[ale] [OT] securing sensitive data

Danny Cox danscox at mindspring.com
Fri Jan 23 20:54:23 EST 2004


On Fri, 2004-01-23 at 14:13, J.M. Taylor wrote:
> My second quandry is, how on earth do I protect both shared and 
> individualized sensitive data?  Would just a shared secret key and 2-way 
> encryption be enough for the shared data?   

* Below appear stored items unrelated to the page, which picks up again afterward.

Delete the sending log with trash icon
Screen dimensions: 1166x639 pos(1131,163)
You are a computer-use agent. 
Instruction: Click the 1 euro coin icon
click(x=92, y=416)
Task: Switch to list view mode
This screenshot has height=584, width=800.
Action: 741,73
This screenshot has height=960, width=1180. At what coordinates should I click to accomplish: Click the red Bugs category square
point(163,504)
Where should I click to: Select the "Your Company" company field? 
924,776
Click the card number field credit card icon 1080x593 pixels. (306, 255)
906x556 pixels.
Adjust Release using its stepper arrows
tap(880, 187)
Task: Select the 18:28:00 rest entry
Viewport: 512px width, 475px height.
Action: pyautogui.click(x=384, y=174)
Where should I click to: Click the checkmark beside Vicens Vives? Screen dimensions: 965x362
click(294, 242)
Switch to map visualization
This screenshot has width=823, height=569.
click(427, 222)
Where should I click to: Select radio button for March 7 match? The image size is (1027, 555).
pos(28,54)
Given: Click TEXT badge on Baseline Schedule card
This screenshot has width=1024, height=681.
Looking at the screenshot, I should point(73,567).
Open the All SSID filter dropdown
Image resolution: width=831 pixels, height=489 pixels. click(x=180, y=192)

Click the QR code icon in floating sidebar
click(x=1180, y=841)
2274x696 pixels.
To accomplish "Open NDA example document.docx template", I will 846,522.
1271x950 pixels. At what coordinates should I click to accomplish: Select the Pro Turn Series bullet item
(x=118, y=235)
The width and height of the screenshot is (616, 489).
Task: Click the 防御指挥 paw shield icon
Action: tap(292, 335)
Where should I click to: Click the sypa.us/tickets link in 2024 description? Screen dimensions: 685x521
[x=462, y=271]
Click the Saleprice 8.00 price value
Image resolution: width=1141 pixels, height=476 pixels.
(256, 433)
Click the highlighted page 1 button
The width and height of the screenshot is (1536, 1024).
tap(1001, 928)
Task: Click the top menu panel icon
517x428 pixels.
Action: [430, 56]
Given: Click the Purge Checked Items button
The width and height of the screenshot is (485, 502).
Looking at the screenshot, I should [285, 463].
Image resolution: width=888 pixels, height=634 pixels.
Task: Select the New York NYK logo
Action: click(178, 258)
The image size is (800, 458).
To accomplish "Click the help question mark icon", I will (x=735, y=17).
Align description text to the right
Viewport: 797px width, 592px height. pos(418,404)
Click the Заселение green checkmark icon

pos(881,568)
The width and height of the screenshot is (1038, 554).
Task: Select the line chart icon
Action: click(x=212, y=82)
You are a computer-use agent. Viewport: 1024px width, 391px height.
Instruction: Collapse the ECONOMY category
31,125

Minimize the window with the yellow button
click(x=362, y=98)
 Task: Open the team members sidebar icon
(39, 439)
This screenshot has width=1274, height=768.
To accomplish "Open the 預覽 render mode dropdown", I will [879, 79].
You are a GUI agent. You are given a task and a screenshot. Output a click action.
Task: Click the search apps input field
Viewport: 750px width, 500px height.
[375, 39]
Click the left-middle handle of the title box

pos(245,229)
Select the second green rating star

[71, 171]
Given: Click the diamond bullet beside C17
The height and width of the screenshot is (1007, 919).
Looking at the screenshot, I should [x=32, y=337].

	Back a couple of years ago, when I was doing Ingres consulting and we
had wood burning computers ;-):

	Ingres had permissions for both users and groups, and roles.  For any
table or view, you could grant select/update/delete/insert permissions
to users, groups, and roles.

	The users and groups you understand.  They're just like the Linux
ones.  Roles were cute: a process (the cannonical meaning) could be
granted a "role" of X, where X was a previously created arbitary name. 
That role, then acted like a user, gaining or being denied the 4
permissions.

	One cool idea was: deny all access to a table.  Then create views of
that table, and grant users, groups, or roles permissions on the
individual views.  You had lots of flexibility that way, hiding certain
columns, and exposing others.

	Now, I have no idea if PostgreSQL has GRANTs or ROLEs or not, but if it
does, or if MySQL does, then that's an option to consider.

-- 
kernel, n.: A part of an operating system that preserves the
medieval traditions of sorcery and black art.